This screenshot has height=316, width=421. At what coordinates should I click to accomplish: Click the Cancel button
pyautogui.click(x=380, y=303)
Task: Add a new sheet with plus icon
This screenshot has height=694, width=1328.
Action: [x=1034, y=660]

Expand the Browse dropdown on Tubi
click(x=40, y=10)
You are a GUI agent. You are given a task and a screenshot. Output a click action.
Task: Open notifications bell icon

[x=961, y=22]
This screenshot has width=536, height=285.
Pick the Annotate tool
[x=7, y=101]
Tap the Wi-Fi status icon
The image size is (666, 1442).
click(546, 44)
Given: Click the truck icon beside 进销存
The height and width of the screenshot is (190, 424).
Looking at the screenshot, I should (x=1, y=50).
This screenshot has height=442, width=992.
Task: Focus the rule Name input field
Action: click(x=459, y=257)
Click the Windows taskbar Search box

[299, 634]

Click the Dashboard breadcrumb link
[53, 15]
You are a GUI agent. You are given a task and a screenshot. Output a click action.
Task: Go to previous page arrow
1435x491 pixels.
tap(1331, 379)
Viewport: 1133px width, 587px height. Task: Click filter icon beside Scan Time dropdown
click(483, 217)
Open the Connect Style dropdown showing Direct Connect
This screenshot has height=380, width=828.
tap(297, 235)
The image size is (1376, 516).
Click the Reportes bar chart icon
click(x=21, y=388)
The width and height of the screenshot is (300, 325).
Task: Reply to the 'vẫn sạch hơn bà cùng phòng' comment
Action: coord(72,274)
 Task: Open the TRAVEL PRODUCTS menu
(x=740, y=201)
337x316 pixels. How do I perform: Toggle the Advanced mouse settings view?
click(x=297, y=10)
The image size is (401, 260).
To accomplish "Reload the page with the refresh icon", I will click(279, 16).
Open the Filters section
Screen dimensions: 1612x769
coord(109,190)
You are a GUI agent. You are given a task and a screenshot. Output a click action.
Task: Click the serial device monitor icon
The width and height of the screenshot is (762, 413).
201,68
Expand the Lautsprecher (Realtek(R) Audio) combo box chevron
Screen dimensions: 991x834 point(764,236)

▶ Short exercise:
Rewrite all of the records with each "dropdown" swapped for "drop-down", and keep everything else the same.

▶ Output for this exercise:
This screenshot has height=316, width=421. At what coordinates should I click to accomplish: Click the Cancel button
pyautogui.click(x=380, y=303)
Task: Add a new sheet with plus icon
This screenshot has height=694, width=1328.
Action: [x=1034, y=660]

Expand the Browse drop-down on Tubi
click(x=40, y=10)
You are a GUI agent. You are given a task and a screenshot. Output a click action.
Task: Open notifications bell icon

[x=961, y=22]
This screenshot has width=536, height=285.
Pick the Annotate tool
[x=7, y=101]
Tap the Wi-Fi status icon
The image size is (666, 1442).
click(546, 44)
Given: Click the truck icon beside 进销存
The height and width of the screenshot is (190, 424).
Looking at the screenshot, I should (x=1, y=50).
This screenshot has height=442, width=992.
Task: Focus the rule Name input field
Action: click(x=459, y=257)
Click the Windows taskbar Search box

[299, 634]

Click the Dashboard breadcrumb link
[53, 15]
You are a GUI agent. You are given a task and a screenshot. Output a click action.
Task: Go to previous page arrow
1435x491 pixels.
tap(1331, 379)
Viewport: 1133px width, 587px height. Task: Click filter icon beside Scan Time drop-down
click(483, 217)
Open the Connect Style drop-down showing Direct Connect
This screenshot has height=380, width=828.
tap(297, 235)
The image size is (1376, 516).
Click the Reportes bar chart icon
click(x=21, y=388)
The width and height of the screenshot is (300, 325).
Task: Reply to the 'vẫn sạch hơn bà cùng phòng' comment
Action: coord(72,274)
 Task: Open the TRAVEL PRODUCTS menu
(x=740, y=201)
337x316 pixels. How do I perform: Toggle the Advanced mouse settings view?
click(x=297, y=10)
The image size is (401, 260).
To accomplish "Reload the page with the refresh icon", I will click(279, 16).
Open the Filters section
Screen dimensions: 1612x769
coord(109,190)
You are a GUI agent. You are given a task and a screenshot. Output a click action.
Task: Click the serial device monitor icon
The width and height of the screenshot is (762, 413).
201,68
Expand the Lautsprecher (Realtek(R) Audio) combo box chevron
Screen dimensions: 991x834 point(764,236)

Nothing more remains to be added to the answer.